2016 is the 90th Anniversary of what was organized in 1924 by R.H. Macy’s immigrant employees as a street carnival. The group would undoubtedly be surprised to discover efforts to celebrate their new country with European traditions became an international symbol of Thanksgiving. As of last year, Macy’s Thanksgiving Day Parade featured 27 floats and 17 balloons. (In 1939, floats were still pulled by horses.) The parade has marched every year but two since then, pausing only during wartime when rationing of helium and rubber necessitated hiatus. Planning for each procession takes 18 months.
Photographer Matt Harnick’s earliest memory of the parade is waking up to tubas and trumpets. His family home on the 14th floor of a venerable Central Park West building overlooks the staging area for bands and floats. Buses pull in early. Drum majorettes in skimpy outfits with epaulets huddle together for warmth. Musical instruments and stilts are unloaded. Half dressed clowns and headless animals on hind legs go in search of hot coffee. Tune up begins. In those days, balloons were quietly inflated on 86th Street. “It was a little dicey up there,” he recalls.

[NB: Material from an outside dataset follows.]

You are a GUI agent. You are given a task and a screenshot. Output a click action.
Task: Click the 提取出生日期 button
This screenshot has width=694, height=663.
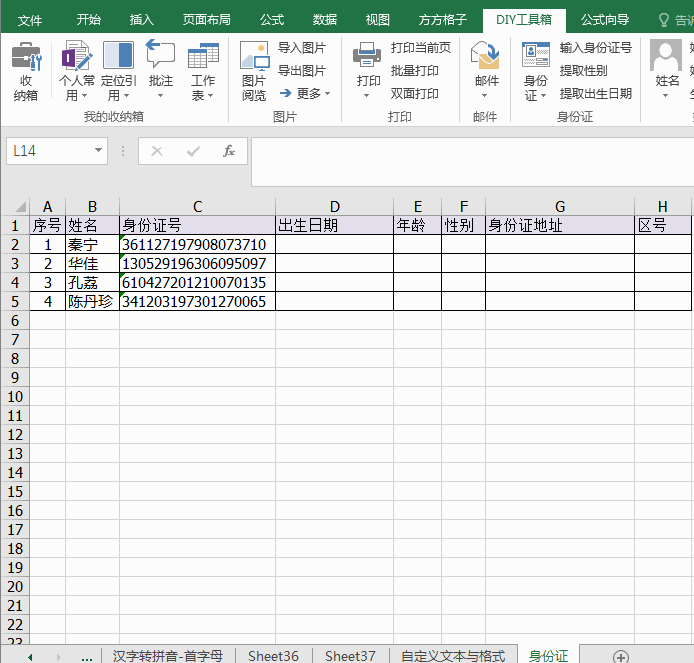tap(595, 93)
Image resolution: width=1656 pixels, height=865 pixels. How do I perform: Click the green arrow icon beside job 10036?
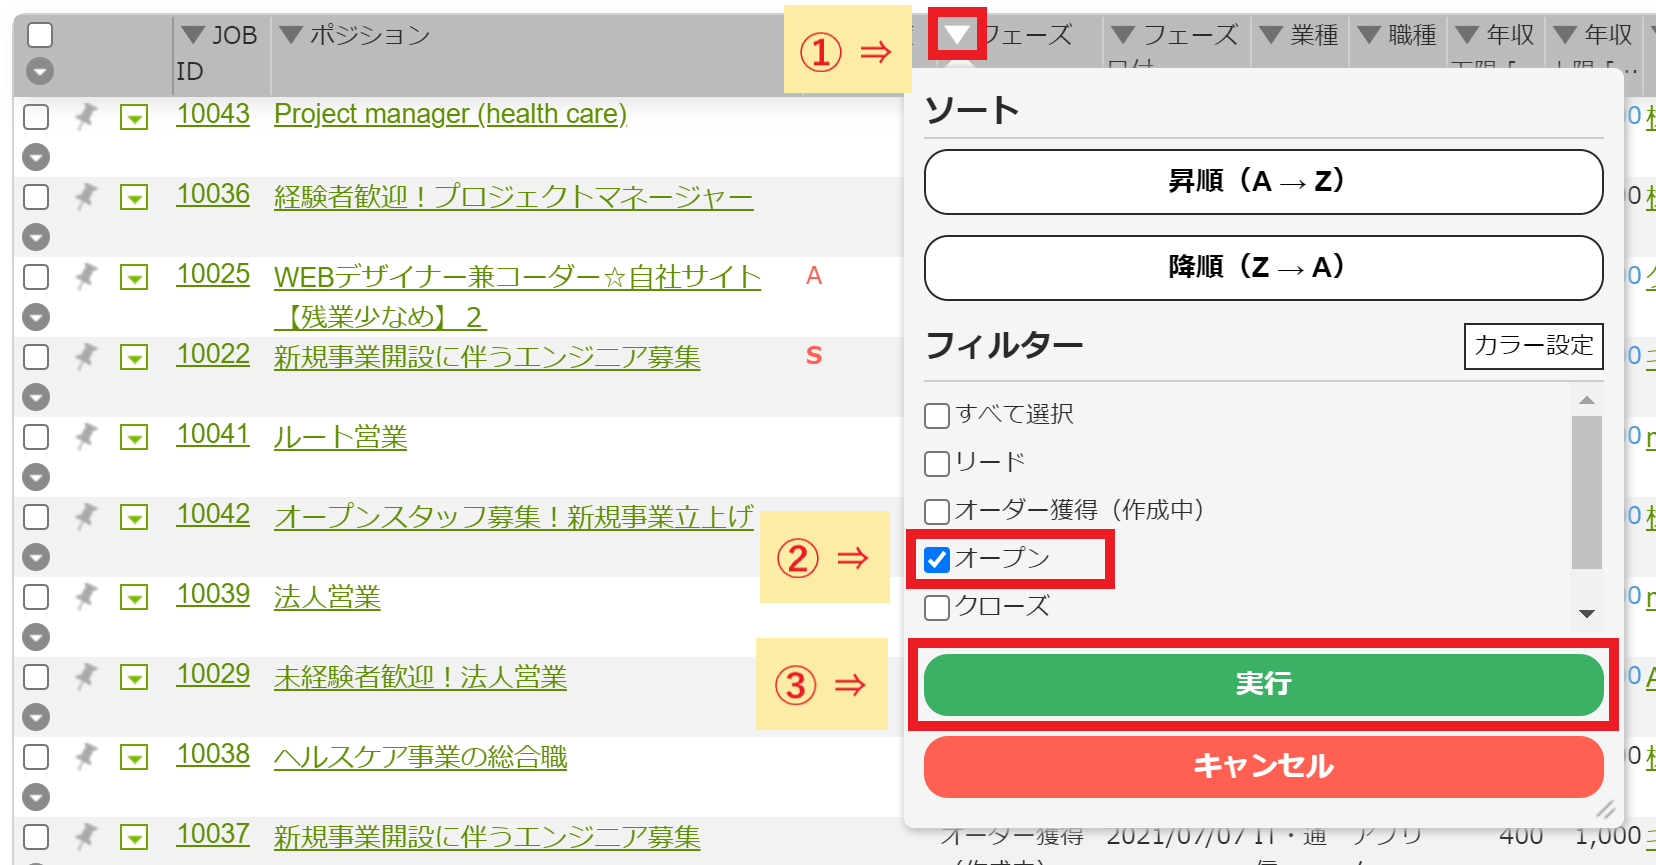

By the 1980s, maintenance moved to 77th and 81st between Central Park West and Columbus where balloons are laid head to toe and inflated by a team of specially instructed Macy’s employees. (There are stilt walking classes and a clown school as well.) Night-before viewing became the festive public event it is now with slow rivers of parents and children touring around a flattened Charlie Brown or raised fist and burgeoning muscles of Spider-Man. “On one side of each balloon is an easel with its character’s name posted, on the other are directions for inflation-which chambers to fill first…” Matt tells me.
Though he remembers sitting on his dad’s shoulders in front of the building, most Thanksgivings the Harnicks spent the morning preparing turkey to take to family dinner in New Jersey. Eventually Matt would cook the bird himself making him even busier. He didn’t take advantage of opportunity to see an entire parade until 2014. (This year he’s cooking and shooting.)
Sheldon and Margery Gray Harnick’s children both expressed interest in taking pictures when they were very young. A former actress and exhibited painter as well as a photographer, his mom learned the latter from her father. Matt grew up with it. Seven years ago, he received his first digital camera and headed out Thanksgiving morning. Most of those shots were unfortunately lost with a data card.
The next year, he approached the parade “with the intention of taking the best pictures I could.” Year after year, Matt would squeeze his way up to the barriers, sometimes running into the same local denizens, sharing notes. Cameras improved, Matt grew more skilled.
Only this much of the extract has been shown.